In that spirit, I returned from my jaunt with a new motivation to look at what I had created and to re-work, rewrite, and revise. I’d seen six and seven year olds mournfully announce that “this robot is NOT listening to my words. I’m using my words like I’m supposed to and it’s not paying attention” and then be reminded that robots might be sensing other things than words. They immediately re-tasked themselves to find out what the robot could be responding to and to expand their thinking about a plausible explanation. It’s hard to not learn the lesson that testing things out and being willing to keep testing, refining, and amending is the way to be.

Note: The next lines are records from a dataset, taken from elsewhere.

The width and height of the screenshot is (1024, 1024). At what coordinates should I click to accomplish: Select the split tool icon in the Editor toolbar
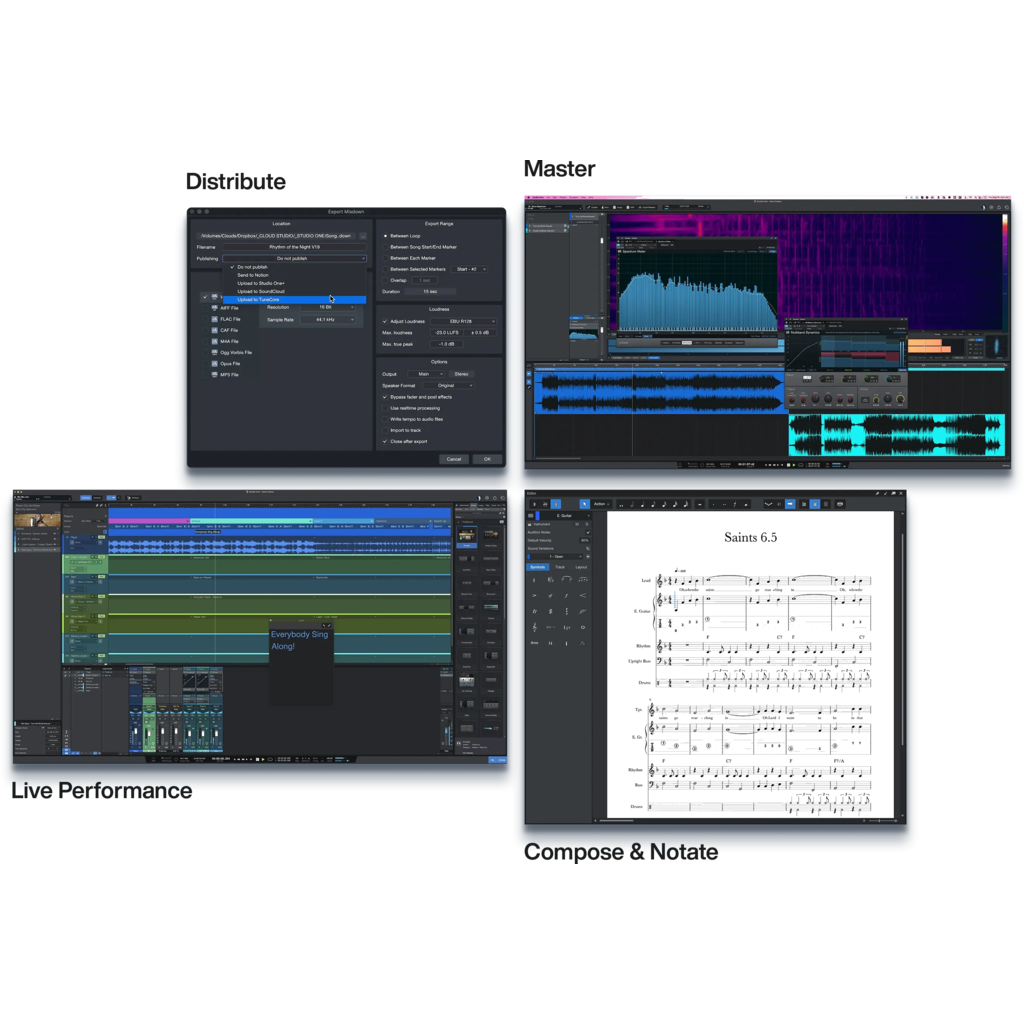tap(545, 504)

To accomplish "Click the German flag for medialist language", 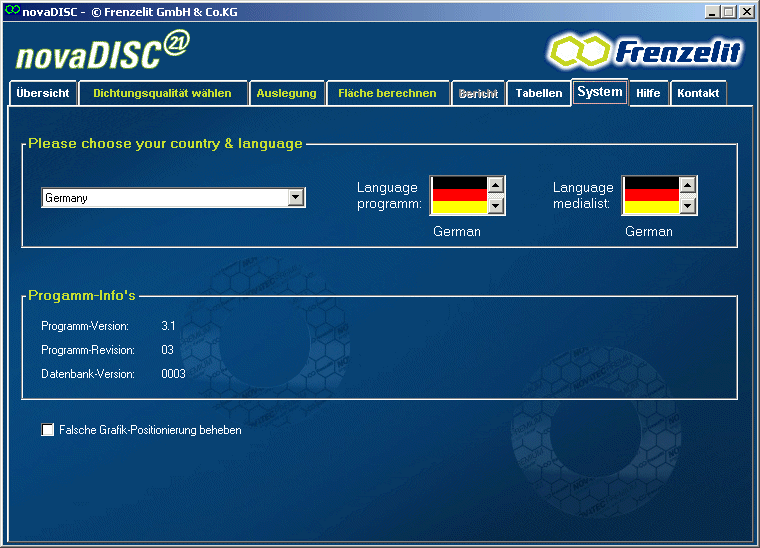I will tap(650, 195).
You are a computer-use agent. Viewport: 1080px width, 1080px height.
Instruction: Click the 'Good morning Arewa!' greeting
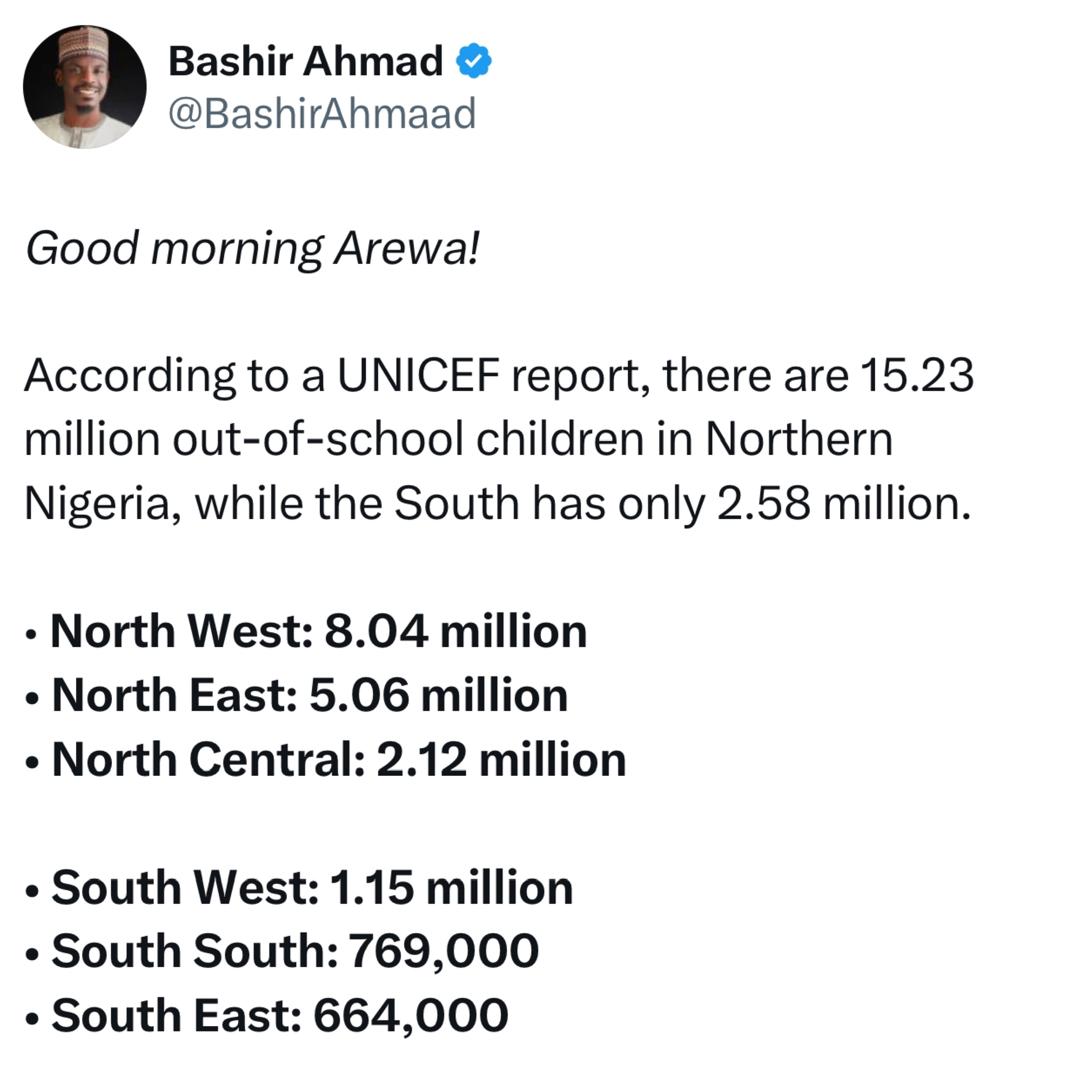(252, 248)
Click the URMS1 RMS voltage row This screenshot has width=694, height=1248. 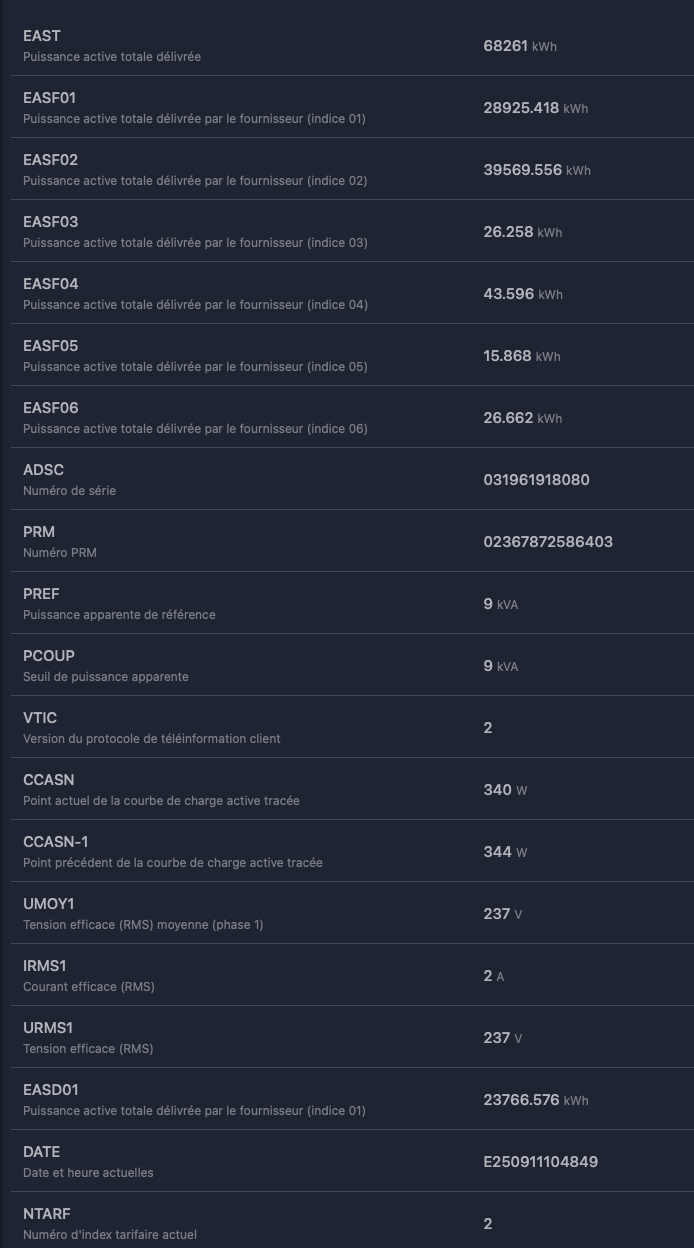pos(347,1038)
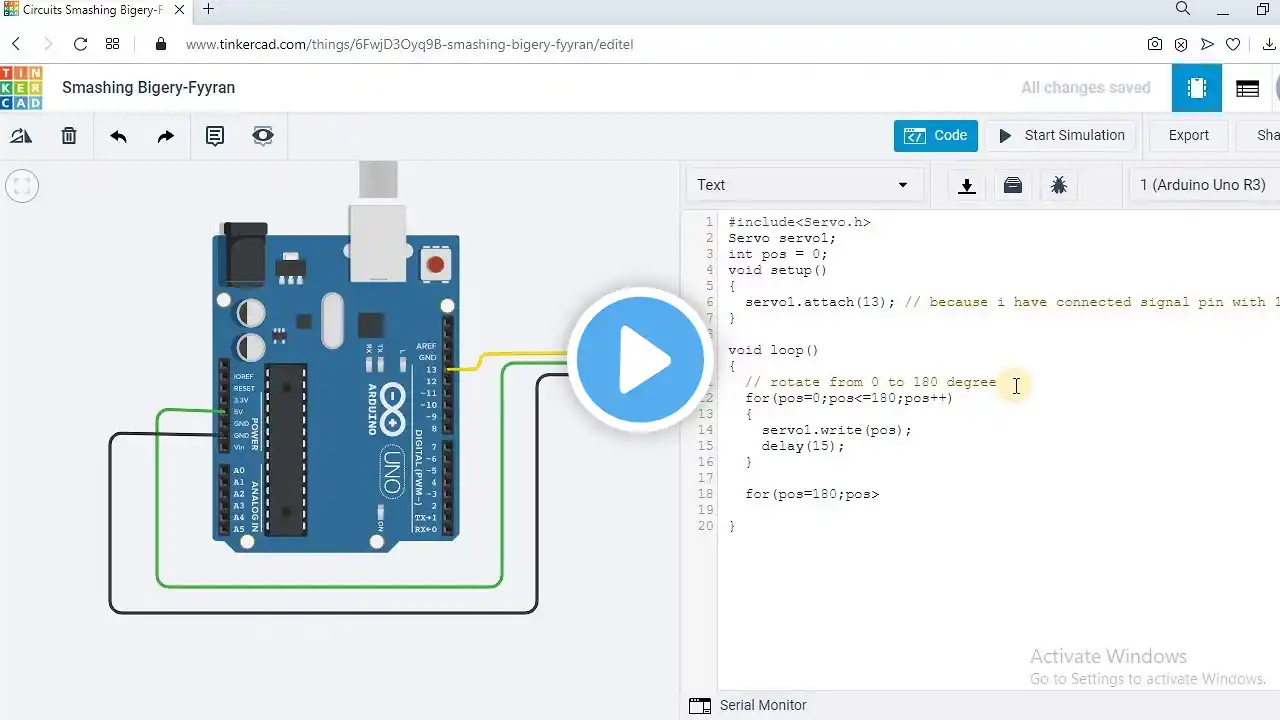Toggle the Code editor panel
Image resolution: width=1280 pixels, height=720 pixels.
pyautogui.click(x=936, y=136)
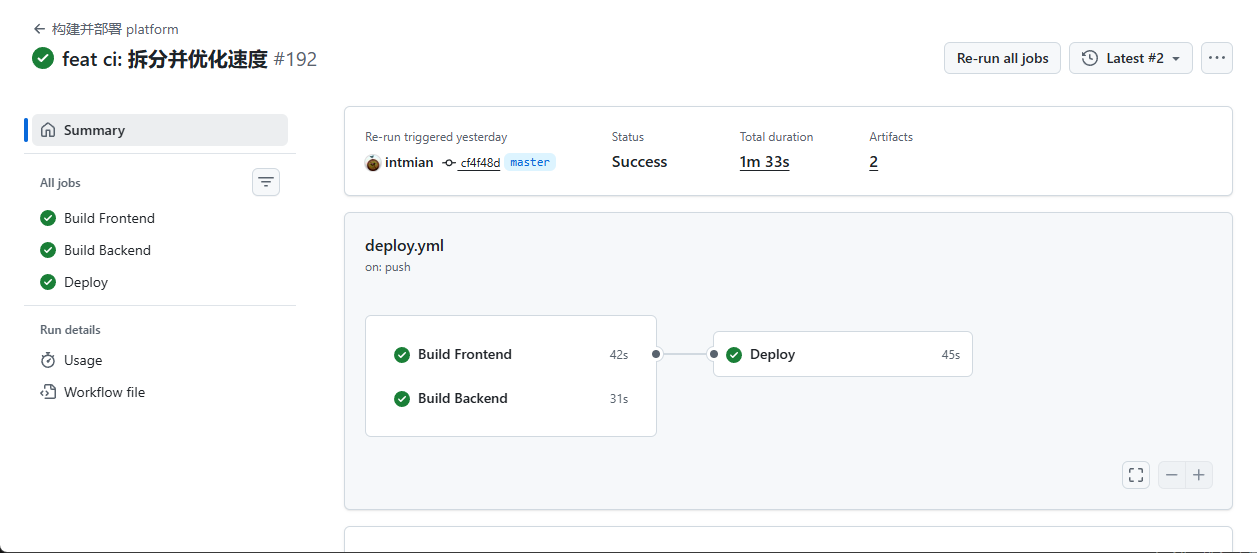The image size is (1257, 553).
Task: Select Build Frontend job in sidebar
Action: 109,218
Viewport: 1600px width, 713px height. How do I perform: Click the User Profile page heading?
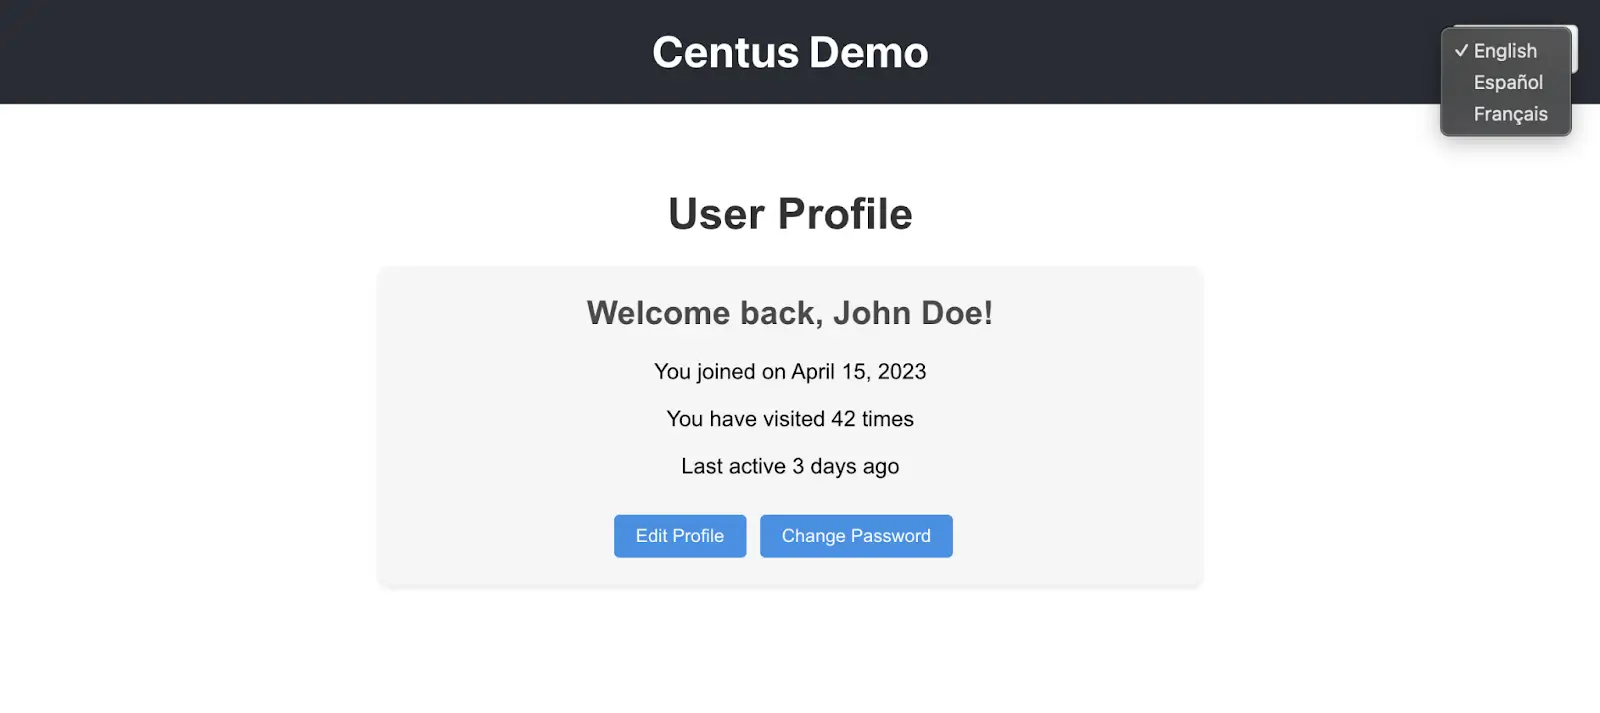tap(790, 214)
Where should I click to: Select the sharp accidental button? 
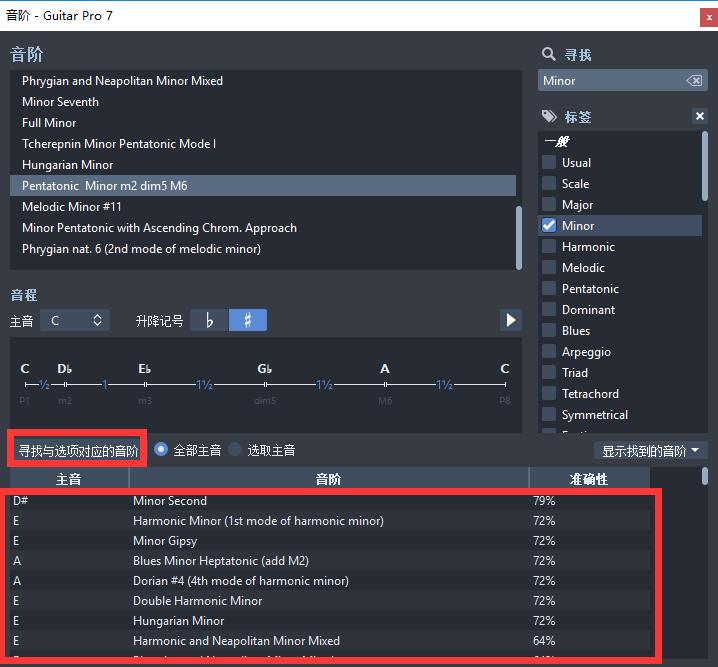click(x=248, y=320)
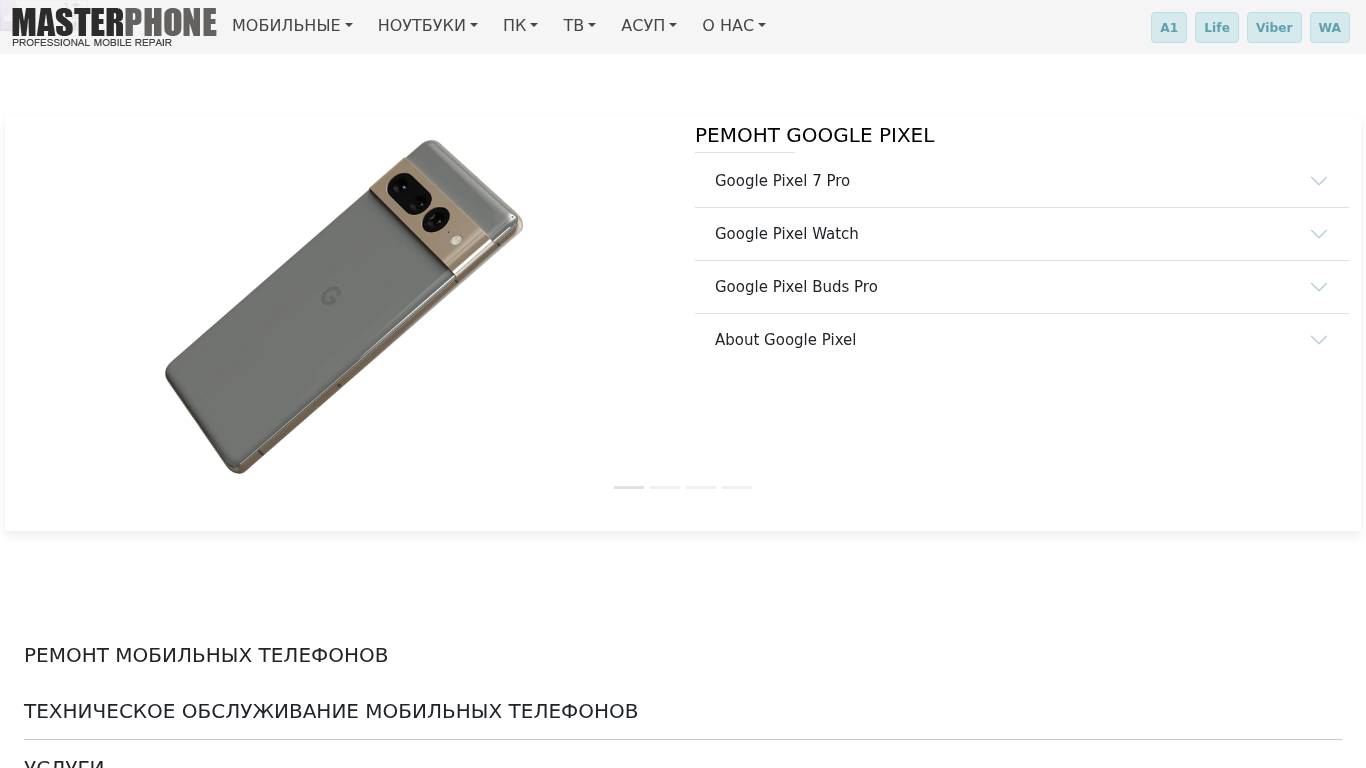This screenshot has height=768, width=1366.
Task: Expand the О НАС menu
Action: pos(733,26)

With that in mind, here is an open invitation to try out our first Cubelets activities at home, in your classes, at an after-school program, or a camp, and tell us what worked, what you liked, how your students responded, and suggestions you have for improvements or next activities. Last week I used the lesson plans on Robots and Behavior, but I’ve also posted activities for Robots and Sensing, Properties and Characteristics, and Cause and Effect. They can all be found in the Education section of our Forum and start with the title “Cubelets Activity”. It would be wonderful to hear from educators of all varieties as they take a look at these and have thoughts about ways to make them better, suggested next activities, or feedback on how your students and kids responded. We plan on revising and re-working these many times. Theories are made to be tested, and the only way to do it is to get lots of data so we’re actively inviting you to be part of this exciting development with us, test these out, and then talk to us about them! Help us fail – I know from my time with young ones how informative failures can be!
Many, many thanks to The Colorado Springs School for their willingness to let me try things in their classes!